▶ **PROBLEM**
Below are the records; copy each line in them that holds the word "wallet".

▶ **DATASET EXCERPTS**

________

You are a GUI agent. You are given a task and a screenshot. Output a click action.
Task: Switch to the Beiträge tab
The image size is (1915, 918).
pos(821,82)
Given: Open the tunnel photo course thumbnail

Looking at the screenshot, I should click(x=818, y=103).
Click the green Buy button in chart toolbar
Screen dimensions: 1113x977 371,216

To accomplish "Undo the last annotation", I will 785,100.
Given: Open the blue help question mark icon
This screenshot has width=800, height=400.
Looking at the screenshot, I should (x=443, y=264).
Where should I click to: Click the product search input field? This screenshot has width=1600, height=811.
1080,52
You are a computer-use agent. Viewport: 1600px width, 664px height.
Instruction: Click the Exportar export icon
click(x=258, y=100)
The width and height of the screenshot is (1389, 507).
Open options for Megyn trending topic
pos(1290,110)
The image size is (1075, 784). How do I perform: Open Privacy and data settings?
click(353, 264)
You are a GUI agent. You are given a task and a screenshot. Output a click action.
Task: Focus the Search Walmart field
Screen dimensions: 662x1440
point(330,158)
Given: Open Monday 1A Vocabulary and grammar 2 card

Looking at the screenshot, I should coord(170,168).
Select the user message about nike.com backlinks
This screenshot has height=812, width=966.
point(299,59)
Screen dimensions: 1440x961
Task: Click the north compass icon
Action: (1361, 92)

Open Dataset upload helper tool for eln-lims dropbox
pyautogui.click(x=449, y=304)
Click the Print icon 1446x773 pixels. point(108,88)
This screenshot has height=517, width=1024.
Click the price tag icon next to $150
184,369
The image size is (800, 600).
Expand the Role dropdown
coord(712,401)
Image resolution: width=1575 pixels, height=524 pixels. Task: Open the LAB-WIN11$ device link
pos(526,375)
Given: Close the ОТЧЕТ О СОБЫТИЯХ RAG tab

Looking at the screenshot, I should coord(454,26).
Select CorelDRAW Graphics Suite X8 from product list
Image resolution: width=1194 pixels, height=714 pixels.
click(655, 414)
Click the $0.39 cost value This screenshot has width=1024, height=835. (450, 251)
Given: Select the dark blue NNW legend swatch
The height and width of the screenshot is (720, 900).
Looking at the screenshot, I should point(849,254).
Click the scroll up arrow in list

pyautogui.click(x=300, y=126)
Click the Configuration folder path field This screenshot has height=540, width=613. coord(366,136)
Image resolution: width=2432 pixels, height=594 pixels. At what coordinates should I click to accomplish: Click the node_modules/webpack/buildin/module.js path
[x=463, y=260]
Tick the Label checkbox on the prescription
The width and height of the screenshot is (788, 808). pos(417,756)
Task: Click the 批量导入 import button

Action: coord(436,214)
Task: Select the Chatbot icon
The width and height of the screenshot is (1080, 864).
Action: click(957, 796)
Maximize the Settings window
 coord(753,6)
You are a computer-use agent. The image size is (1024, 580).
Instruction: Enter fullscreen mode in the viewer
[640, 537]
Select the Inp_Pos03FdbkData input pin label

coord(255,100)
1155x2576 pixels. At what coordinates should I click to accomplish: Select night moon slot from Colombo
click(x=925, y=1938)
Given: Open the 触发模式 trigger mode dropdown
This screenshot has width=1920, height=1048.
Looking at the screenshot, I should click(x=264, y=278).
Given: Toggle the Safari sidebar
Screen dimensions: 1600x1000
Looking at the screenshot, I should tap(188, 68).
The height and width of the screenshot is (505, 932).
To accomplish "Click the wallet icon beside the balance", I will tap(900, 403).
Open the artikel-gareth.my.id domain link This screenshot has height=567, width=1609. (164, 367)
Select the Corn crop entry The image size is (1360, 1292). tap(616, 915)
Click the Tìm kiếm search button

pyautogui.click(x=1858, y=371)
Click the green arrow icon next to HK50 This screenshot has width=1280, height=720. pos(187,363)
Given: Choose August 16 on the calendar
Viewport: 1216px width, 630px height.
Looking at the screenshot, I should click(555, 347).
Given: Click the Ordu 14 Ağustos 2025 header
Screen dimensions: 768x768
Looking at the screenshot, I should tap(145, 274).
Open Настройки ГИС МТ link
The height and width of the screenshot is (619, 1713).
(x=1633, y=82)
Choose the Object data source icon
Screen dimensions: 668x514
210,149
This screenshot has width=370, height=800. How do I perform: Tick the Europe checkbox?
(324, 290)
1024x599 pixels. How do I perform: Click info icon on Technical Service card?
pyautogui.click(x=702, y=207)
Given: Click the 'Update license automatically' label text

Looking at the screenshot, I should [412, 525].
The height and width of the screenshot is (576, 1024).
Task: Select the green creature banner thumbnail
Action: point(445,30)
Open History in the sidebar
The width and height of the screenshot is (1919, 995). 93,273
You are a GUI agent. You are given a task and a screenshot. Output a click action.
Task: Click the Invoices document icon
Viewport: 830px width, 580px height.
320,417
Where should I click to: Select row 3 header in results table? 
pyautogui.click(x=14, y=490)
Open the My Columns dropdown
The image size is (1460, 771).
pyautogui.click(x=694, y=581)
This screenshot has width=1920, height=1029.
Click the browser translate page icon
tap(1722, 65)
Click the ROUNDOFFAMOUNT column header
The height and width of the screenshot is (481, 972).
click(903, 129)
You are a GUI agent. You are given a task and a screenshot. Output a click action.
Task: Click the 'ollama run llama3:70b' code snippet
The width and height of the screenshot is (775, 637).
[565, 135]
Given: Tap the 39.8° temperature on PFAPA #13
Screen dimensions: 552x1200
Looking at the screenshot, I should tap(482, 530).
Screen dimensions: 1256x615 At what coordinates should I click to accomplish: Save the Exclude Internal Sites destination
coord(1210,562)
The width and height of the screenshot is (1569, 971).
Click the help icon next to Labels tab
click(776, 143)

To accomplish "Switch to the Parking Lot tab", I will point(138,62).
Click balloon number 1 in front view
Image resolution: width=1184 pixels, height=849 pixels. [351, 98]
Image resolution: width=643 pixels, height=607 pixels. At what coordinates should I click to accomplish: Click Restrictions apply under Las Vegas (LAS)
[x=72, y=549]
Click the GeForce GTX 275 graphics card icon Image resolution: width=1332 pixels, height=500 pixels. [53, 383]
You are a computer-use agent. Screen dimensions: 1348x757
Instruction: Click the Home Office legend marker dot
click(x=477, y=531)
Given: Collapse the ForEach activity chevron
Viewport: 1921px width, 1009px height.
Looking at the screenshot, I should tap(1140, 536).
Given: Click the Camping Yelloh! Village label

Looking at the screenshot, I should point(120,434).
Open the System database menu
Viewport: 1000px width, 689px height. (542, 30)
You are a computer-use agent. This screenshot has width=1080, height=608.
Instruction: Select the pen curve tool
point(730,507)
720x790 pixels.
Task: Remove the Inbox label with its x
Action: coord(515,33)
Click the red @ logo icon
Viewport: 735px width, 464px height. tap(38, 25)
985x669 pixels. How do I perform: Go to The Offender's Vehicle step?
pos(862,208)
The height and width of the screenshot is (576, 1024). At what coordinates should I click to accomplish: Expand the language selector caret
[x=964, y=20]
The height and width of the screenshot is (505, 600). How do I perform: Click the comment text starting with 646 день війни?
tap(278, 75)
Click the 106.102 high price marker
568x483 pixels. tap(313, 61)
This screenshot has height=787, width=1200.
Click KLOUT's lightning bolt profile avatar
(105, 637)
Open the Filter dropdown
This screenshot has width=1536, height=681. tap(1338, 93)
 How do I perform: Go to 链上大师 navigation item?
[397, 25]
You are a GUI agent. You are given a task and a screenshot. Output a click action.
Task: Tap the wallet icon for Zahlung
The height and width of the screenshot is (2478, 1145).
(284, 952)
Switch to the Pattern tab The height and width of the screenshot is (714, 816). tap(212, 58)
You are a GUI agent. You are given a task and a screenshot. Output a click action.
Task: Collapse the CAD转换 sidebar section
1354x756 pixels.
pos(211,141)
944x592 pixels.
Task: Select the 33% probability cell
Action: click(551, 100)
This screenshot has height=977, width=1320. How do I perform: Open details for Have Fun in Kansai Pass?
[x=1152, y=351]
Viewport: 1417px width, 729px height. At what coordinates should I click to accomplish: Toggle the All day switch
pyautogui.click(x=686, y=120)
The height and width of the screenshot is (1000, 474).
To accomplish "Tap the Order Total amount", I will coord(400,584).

________

▶ **SOLUTION TO THIS EXERCISE**
To accomplish "Click the wallet icon beside the balance", I will tap(900, 403).
Task: Tap the wallet icon for Zahlung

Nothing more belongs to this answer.